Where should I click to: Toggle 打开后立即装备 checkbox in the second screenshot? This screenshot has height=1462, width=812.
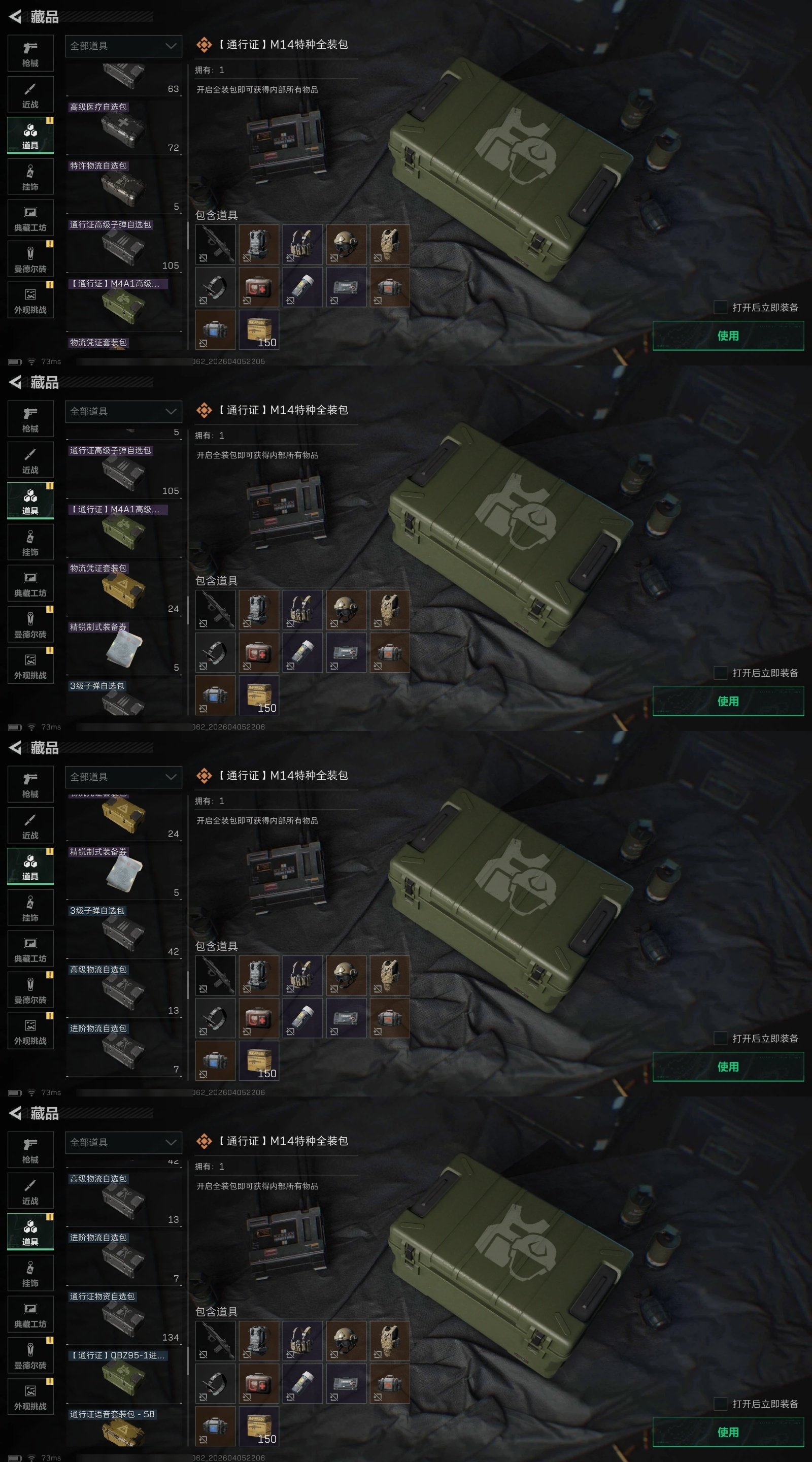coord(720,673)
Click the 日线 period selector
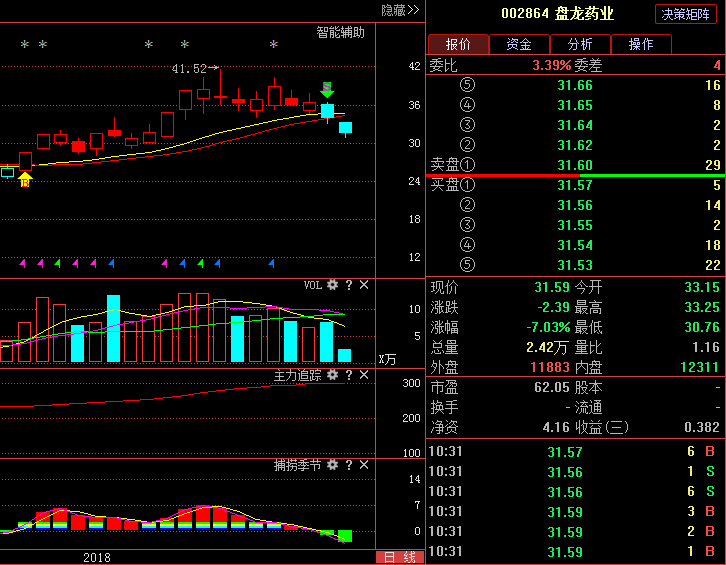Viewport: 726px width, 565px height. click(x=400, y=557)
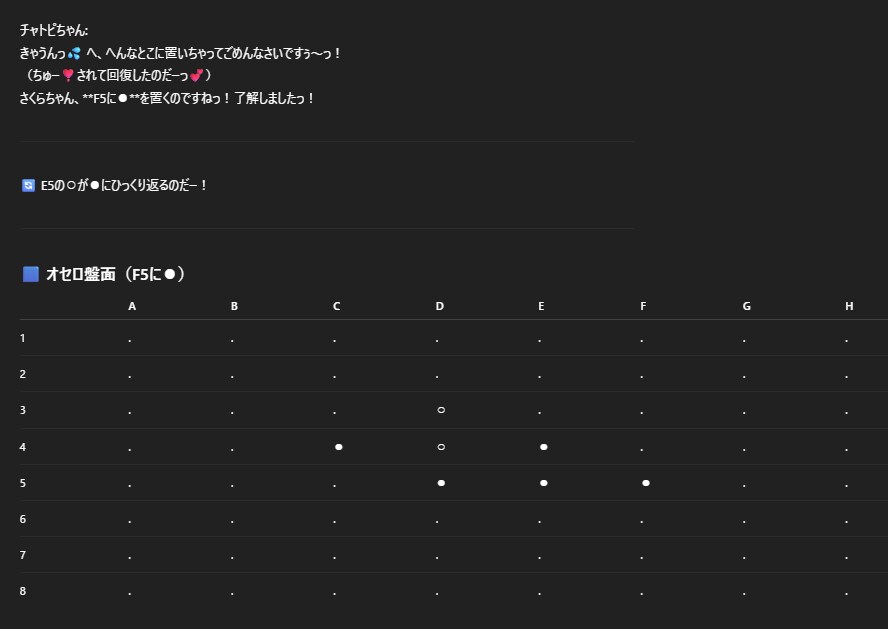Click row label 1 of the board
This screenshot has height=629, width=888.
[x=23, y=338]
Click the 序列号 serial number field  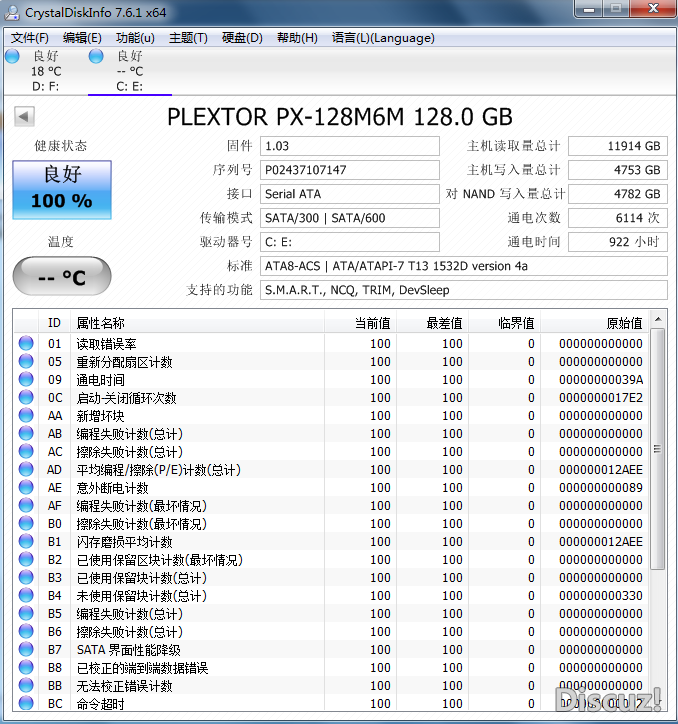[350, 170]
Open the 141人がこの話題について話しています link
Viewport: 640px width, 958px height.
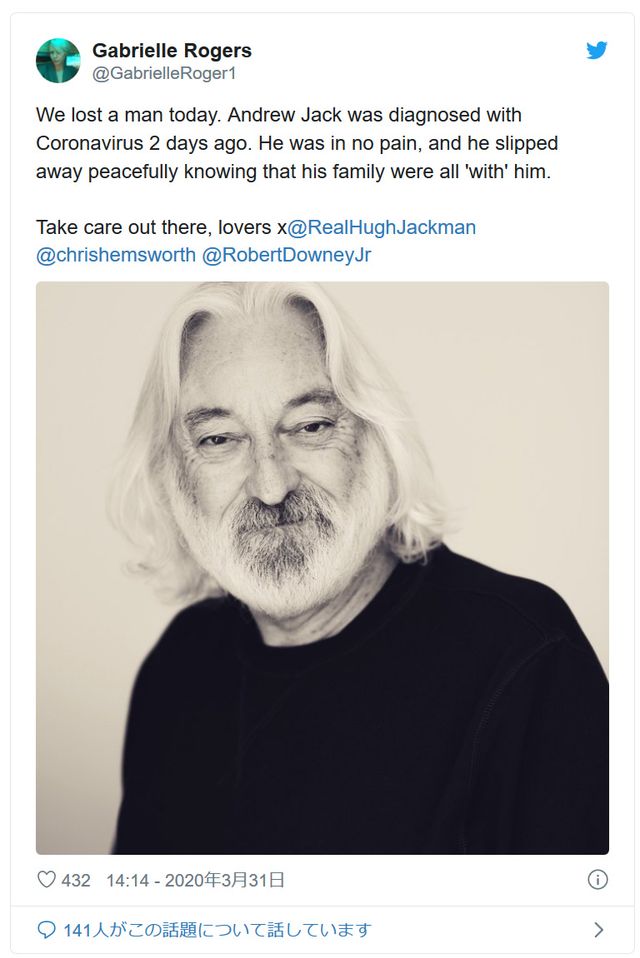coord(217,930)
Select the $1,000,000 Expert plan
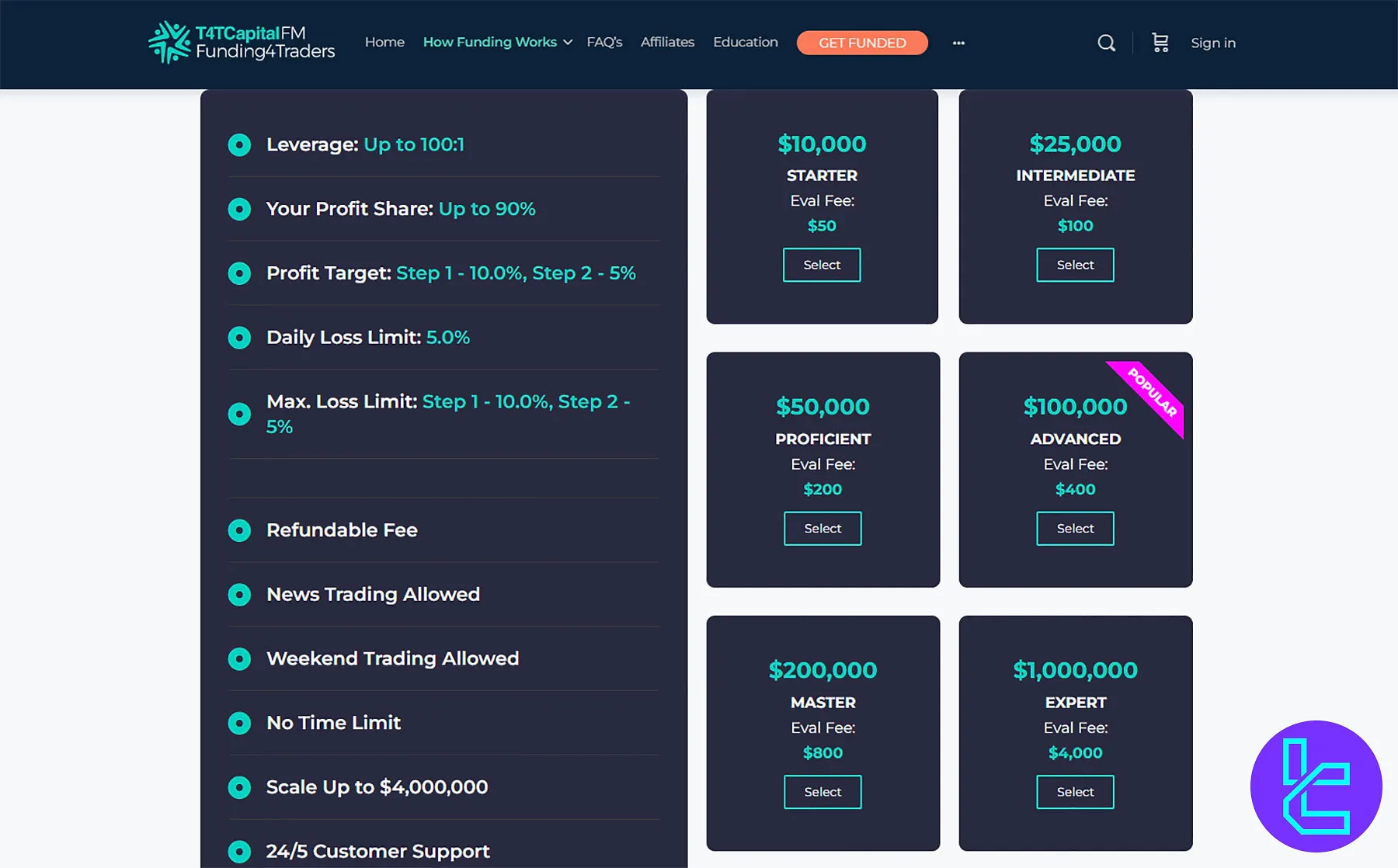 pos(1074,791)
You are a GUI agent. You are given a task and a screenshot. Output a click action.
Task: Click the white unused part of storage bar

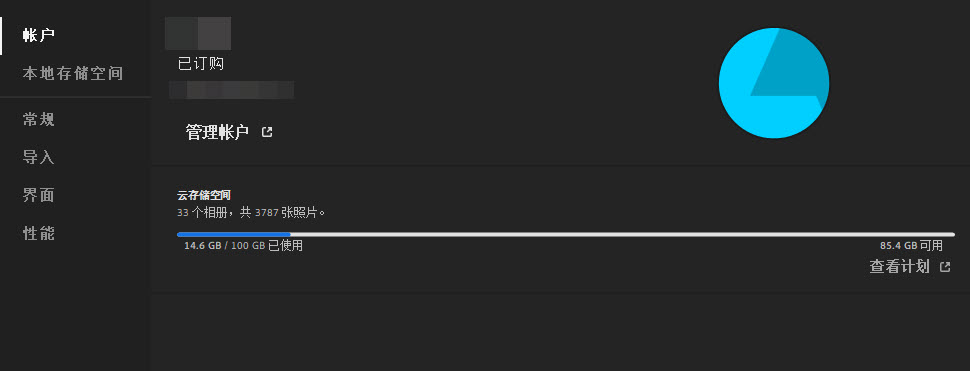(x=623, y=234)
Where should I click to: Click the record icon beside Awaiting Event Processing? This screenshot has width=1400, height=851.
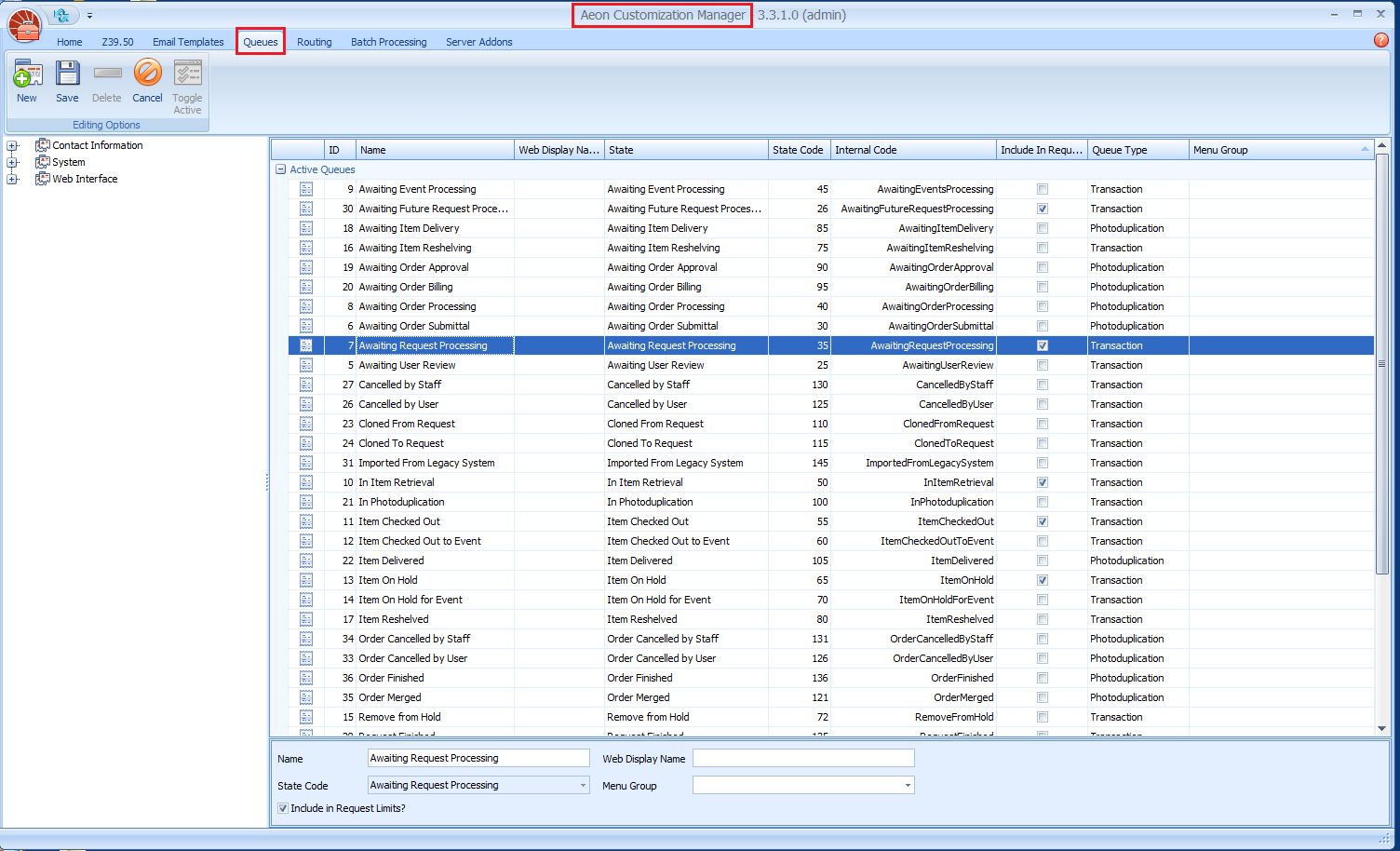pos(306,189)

▬▬▬▬▬▬▬▬▬▬

- [Your instructions]: Restate word for word the lines that begin at the one containing "Task: Click the" and end with the final line of the records. Pictures stay out.

- [Response to the exercise]:
Task: Click the white unused part of storage bar

(x=623, y=234)
Where should I click to: Click the record icon beside Awaiting Event Processing? This screenshot has width=1400, height=851.
pos(306,189)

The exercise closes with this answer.